--- Source information ---
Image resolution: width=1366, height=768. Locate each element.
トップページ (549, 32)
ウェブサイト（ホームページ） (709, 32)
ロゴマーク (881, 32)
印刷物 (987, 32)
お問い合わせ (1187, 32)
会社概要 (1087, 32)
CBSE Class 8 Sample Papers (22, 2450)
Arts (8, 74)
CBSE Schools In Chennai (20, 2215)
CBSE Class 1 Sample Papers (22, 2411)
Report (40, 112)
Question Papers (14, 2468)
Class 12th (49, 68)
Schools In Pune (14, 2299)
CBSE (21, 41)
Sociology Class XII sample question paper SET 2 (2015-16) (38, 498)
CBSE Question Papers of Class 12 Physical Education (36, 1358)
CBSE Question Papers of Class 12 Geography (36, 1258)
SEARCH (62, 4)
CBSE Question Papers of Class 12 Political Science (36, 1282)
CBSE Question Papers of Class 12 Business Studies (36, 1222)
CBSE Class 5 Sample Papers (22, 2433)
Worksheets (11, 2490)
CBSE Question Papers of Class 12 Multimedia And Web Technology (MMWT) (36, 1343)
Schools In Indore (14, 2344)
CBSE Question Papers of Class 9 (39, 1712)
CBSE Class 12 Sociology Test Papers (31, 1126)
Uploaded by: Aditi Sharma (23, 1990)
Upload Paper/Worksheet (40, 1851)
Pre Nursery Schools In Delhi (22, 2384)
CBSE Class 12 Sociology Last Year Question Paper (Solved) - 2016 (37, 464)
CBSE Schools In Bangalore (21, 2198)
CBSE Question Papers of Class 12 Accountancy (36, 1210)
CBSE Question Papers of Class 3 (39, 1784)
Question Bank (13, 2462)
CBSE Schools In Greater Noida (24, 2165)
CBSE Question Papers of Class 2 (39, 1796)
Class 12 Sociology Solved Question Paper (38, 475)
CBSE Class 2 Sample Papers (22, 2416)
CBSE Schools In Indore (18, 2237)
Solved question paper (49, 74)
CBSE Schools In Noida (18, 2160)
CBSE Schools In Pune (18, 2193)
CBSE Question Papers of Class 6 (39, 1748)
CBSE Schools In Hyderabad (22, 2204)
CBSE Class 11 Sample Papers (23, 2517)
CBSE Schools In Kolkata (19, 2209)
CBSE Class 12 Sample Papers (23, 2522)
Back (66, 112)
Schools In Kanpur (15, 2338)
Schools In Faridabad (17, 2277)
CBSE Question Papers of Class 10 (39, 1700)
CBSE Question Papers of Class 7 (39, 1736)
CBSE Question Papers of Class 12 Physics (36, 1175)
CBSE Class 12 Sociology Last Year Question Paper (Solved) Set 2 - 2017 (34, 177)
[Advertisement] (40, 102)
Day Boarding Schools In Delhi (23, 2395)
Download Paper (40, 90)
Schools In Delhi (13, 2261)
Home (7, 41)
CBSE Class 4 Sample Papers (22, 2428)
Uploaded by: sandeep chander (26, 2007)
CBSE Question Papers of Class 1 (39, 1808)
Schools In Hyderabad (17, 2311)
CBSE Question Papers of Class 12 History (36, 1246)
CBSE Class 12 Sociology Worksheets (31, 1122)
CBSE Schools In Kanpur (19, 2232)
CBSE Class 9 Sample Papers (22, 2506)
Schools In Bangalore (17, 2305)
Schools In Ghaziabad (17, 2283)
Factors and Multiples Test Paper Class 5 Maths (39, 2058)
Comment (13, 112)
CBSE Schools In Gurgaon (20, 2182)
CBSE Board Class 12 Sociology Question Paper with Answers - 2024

--- What is expected ---
Looking at the entries above, say how many lines hold the word "Last". Offer no other text.

--- Exercise solution ---
2